Ever since Ethereum’s launch in 2015, it has been on an upwards spiral, with one token starting at $2.77.
Back then it was hard to imagine that the value of one of those tokens would be $4,600 6 years later, and many have scratched their heads in confusion, but those who invested early learned that low-risk can pay off.
Namely, those who invested $100 at Ethereum’s lowest point ($0,75/coin), buying around 135 coins for that amount, would be sitting on over half a million dollars in fully redeemable cryptocurrency, quite literally securing themselves a possible early retirement if they would continue to correctly invest and spread out that amazing amount of cash.
These cryptocurrencies all have a tendency to either shoot up to the moon or crumble down just as fast, largely due to them being dependent on the size of the market at times, as well as being far more impacted by demand than other non-decentralized monetary options.

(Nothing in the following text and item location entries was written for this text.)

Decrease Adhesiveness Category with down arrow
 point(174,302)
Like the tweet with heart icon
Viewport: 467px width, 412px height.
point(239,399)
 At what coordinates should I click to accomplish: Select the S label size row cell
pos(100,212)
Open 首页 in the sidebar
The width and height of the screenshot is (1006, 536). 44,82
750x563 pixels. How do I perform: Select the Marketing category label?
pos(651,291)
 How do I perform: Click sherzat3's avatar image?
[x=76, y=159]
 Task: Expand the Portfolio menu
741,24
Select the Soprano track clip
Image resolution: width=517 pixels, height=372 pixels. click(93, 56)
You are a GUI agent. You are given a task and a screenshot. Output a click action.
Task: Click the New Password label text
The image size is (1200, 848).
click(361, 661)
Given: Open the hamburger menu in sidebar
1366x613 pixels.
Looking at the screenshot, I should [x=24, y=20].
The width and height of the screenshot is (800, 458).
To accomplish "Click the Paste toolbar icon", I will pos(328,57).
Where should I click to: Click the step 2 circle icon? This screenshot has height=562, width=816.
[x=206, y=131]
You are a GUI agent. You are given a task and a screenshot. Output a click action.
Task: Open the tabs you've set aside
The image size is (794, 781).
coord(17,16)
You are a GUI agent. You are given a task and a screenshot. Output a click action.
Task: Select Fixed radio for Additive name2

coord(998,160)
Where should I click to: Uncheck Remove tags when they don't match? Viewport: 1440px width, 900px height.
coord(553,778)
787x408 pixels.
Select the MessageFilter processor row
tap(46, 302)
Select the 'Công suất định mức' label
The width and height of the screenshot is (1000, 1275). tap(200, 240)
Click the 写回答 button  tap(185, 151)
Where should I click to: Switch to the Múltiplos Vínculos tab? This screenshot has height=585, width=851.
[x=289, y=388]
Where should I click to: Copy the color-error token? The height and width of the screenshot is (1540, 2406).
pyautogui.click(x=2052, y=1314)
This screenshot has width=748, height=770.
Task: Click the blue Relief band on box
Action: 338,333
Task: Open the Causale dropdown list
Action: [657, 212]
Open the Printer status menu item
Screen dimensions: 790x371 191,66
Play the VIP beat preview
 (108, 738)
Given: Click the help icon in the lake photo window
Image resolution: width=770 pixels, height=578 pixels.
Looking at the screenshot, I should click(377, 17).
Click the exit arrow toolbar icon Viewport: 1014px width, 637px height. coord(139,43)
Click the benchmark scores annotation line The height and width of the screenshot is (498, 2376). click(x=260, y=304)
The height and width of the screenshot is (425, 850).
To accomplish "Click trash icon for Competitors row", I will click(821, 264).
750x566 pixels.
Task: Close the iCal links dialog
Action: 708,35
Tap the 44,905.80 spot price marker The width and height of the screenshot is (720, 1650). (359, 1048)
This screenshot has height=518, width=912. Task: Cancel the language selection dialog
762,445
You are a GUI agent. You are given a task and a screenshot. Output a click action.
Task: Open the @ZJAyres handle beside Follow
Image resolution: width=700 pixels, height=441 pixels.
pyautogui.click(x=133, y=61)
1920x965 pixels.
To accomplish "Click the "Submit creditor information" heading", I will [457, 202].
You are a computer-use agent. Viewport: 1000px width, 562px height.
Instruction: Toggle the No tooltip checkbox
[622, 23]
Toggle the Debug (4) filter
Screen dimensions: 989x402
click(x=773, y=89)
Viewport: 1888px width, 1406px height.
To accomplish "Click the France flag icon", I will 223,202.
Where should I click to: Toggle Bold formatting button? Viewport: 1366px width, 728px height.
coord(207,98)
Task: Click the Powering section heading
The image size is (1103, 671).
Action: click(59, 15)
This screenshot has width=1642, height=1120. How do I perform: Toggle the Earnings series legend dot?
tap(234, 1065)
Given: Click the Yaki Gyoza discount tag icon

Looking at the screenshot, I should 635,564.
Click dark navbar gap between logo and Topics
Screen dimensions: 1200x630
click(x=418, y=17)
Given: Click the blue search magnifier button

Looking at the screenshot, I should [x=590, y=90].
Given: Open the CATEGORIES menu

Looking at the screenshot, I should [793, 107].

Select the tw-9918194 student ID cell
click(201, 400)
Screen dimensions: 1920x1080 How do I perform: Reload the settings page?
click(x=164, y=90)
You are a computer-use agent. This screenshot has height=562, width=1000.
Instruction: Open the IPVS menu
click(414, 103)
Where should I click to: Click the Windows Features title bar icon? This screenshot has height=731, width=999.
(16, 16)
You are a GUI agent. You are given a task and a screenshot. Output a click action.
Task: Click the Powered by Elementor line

However, a pearl of ancient wisdom „not all who wander are lost” may prove to be true for those who set off into the vast landscape of crypto, staking their claim to coins or percentages thereof, creating a chance for prosperity.
A fraction of a coin could make you a fortune one day
While the price for one ETH is steep, with the coin currently sitting at $4,660, one single coin isn’t the minimal purchase one can make on the Ethereum market, as investors and traders are allowed to buy fractions of a single token, staying relatively risk-free while also betting that the token will rise in value at which point they’ll sell it.
Due to the market’s size, the other coins inevitably eat into the value of the giant that is Ethereum, but the creators assure that their new platform Ethereum 2.0 will make trading the token much more secure and sustainable.
The entire industry shows a lot of promise, despite governments warning against investing, even going as far as to change banking regulation in regards to crypto, to possibly stave off any unwanted attention the country’s treasury may get should the cryptocurrencies become too volatile to handle.
Either way, overinvesting will inevitably cause a loss of money, especially for inexperienced traders, and with the wildly fluctuating prices at times, chances for error are in large numbers, so experts recommend allocating a maximum of 5% of one’s savings if they’re looking into a future powered by this industry.
Patience and commitment go a long way in an industry that rewards those who play the long run, and crypto’s entrance into the stock market only allowed for a more diversified investment portfolio for experienced investors.